1918. Paul Bäumer ha diciassette anni e non vede l’ora di arruolarsi nell’esercito del Kaiser. Vuole partecipare alla Grande Guerra e rimanere nella Storia del suo Paese, fomentato dall’insegnamento del suo professore del liceo e dal comune sentimento patriottico, che influenza anche la sua famiglia. Quando però viene finalmente arruolato e spedito sul fronte occidentale, imparerà presto che nella guerra c’è poco spazio per qualsiasi sentimento, ma solo orrore e dolore.
Il terzo adattamento cinematografico del capolavoro di Remarque si distacca dagli illustri predecessori e offre davvero qualcosa di nuovo. Alla parabola tragica di Paul gli sceneggiatori hanno aggiunto la cronaca degli ultimi febbrili giorni del conflitto, nei quali la Francia pretese dalla Germania quei termini di resa incondizionata che hanno posto le basi del secondo conflitto mondiale.
Il regista mostra così il circolo vizioso della guerra nel fango del campo di battaglia e tra i tavoli imbanditi delle trattative, la disillusione negli occhi sempre più spenti di Paul e in quelli increduli di Matthias Erzberger, lo storico firmatario tedesco dell’armistizio, che non si dà pace nel vedere i comandanti perdere tempo e vite inutili davanti all’evidenza di una guerra ormai finita. Le scene strazianti del fronte alimentano nello spettatore la fretta di vedere quell’accordo concluso, ma la trama ritarda apposta il fatidico momento, ricalcando l’interminabile agonia descritta nel romanzo di Remarque. Anche quando tutto sembra finito, ecco un altro sparo, un’altra vita che se ne va, fino ad arrivare insieme ai protagonisti alla conclusione che la guerra, per chi l’ha vissuta, non finisce mai.
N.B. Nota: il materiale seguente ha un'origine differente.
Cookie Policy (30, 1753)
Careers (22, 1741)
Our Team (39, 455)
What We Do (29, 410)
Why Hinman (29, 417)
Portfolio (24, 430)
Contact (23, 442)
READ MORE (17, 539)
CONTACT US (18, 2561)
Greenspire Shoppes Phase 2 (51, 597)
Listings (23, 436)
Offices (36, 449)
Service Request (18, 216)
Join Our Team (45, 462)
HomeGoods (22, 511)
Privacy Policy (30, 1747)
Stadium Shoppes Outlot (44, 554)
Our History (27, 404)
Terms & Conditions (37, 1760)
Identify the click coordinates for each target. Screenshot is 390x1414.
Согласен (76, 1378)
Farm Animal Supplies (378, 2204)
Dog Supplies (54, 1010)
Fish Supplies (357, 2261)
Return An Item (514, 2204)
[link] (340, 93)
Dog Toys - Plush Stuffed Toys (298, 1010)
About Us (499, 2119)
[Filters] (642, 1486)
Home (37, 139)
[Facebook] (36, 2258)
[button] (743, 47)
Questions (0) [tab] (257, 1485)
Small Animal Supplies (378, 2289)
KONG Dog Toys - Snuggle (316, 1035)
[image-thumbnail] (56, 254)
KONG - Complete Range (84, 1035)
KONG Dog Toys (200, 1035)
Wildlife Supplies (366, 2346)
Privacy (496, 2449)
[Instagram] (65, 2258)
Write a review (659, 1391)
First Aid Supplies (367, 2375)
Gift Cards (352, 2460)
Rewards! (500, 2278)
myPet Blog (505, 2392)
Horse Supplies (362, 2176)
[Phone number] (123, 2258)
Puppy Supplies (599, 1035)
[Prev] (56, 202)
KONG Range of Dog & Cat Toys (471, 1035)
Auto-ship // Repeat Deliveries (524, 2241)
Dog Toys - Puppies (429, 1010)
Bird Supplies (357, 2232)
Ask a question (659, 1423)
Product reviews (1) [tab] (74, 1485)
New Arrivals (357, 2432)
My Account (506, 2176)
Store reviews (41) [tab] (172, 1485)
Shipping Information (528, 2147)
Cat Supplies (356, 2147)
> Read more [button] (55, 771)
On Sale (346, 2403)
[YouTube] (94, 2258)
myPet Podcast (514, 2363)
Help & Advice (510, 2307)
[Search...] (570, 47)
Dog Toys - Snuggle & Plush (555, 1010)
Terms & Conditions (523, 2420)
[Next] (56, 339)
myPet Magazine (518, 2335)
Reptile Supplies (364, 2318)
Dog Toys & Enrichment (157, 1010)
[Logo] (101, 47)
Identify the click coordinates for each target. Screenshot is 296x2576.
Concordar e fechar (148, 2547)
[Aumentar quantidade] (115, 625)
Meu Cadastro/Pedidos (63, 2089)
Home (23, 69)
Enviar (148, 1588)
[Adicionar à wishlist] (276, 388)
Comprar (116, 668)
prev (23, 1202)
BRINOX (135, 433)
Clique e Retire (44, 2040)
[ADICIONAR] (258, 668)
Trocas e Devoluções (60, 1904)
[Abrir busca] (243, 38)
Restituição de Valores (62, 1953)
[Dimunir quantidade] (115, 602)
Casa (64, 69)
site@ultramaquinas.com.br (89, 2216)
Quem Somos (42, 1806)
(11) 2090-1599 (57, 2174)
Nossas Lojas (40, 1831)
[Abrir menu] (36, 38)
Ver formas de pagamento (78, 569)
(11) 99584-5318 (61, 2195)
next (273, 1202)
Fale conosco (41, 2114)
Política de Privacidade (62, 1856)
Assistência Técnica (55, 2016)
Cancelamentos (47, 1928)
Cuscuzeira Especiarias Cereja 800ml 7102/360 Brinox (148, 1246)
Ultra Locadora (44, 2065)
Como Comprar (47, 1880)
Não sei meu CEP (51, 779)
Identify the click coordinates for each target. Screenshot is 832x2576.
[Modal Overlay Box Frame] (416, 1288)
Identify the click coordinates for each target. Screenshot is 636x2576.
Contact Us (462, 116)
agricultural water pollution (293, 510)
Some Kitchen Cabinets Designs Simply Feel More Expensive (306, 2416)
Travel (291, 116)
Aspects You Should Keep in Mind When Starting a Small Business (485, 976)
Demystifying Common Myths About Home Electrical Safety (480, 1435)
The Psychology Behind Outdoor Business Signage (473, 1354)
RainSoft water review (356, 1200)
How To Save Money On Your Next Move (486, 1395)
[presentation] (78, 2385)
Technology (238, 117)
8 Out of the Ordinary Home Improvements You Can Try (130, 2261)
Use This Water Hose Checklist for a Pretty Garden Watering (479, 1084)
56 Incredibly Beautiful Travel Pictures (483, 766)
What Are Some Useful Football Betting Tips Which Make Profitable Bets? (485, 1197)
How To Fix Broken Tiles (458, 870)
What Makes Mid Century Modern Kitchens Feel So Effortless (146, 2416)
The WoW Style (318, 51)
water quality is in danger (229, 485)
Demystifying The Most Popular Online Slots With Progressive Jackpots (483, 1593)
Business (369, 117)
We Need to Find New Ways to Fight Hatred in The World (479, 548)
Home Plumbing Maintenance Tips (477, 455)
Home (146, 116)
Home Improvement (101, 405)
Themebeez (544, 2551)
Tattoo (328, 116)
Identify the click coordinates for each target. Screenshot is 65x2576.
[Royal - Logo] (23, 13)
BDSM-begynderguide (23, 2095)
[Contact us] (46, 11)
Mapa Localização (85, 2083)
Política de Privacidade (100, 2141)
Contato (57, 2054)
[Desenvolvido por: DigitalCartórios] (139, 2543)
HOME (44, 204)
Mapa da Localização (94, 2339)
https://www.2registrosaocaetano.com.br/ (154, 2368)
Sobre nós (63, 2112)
Il film diretto da Edward Berger è già in lizza per il miglior film straniero ai prossimi Premi Oscar 2023. Una candidatura meritata per l’intreccio descritto sopra, per la fedele e cruda rievocazione della Grande Guerra e per la magistrale interpretazione degli attori. Tuttavia, non c’è dubbio che la condanna senza appello alla guerra di Niente di nuovo sul fronte occidentale risuoni viva più che mai ora che l’Europa è tornata a vibrare sotto i colpi delle bombe.
Ecco perché questo film meriterebbe l’Oscar solo per la scena della lotta all’ultimo sangue tra Paul e un soldato francese nella fossa creata da un colpo di mortaio: quando Paul lo pugnala a ripetizione, vuole solo che il suo nemico muoia al posto suo. Ma poi, quando il francese annaspa nel suo stesso sangue, tardando a morire, Paul arriva addirittura a cercare di salvarlo. La negazione della morte da parte del suo stesso autore è forse l’immagine più nitida dell’inutilità della guerra, che è il tema principale di questo film. L’uomo è tale solo quando incontra lo sguardo dell’altro e in questo si distingue dalle bestie, o peggio, da chi scrive che non c’è niente di nuovo nella morte di un soldato.